Laurent Mucchielli est sociologue sur les banlieues au CNRS. Il est l'auteur, avec Véronique Le Goaziou (et Marwan Mohammed), de Quand les banlieues brûlent (1). Selon lui, les contrôles de police sont créateurs d'un surcroît de désordre.

Les contrôles font-ils partie du quotidien pour certains quartiers ?
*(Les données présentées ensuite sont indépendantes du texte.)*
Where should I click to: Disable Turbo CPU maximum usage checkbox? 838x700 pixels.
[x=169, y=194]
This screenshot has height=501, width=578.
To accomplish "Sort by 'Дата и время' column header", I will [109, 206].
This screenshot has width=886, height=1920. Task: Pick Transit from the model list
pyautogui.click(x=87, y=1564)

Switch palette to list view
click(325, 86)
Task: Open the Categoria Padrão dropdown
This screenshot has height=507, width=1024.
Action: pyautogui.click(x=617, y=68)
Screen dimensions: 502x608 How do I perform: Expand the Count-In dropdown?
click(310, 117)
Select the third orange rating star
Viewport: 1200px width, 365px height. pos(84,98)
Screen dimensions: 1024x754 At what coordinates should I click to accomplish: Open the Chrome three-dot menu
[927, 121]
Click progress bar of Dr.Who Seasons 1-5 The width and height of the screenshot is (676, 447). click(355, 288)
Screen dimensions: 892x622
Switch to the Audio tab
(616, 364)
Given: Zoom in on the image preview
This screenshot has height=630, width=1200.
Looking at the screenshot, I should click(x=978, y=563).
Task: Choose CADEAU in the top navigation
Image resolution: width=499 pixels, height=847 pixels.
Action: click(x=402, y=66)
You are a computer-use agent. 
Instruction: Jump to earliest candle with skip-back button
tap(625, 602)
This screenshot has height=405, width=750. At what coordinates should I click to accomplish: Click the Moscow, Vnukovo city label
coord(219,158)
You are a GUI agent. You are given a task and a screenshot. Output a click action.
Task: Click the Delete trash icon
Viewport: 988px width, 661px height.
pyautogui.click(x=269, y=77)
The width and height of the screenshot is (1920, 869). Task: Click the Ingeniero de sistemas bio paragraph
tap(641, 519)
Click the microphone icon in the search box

Absolument. Chacun connaît la formule répétée en boucle depuis quinze ans sur les «cités» devenues «zones de non-droit» où «la police n'ose plus entrer». Quand on observe la réalité, on s'aperçoit que c'est un mythe. Dans les quartiers populaires, la police est très présente. Elle y patrouille en voiture de jour comme de nuit. Souvent, les policiers procèdent à des contrôles qui peuvent déboucher sur une fouille à corps, puis éventuellement sur une interpellation et une garde à vue. Tout ça sans qu'il y ait eu d'autre infraction que celle introduite par le contrôle lui-même. Dans bien des cas, ces contrôles ne contribuent pas à découvrir des infractions, mais à les provoquer. Ce sont les fameuses Idap ­ Infractions à personne dépositaire de l'autorité publique ­ et leurs trois catégories : outrage, rébellion, violence.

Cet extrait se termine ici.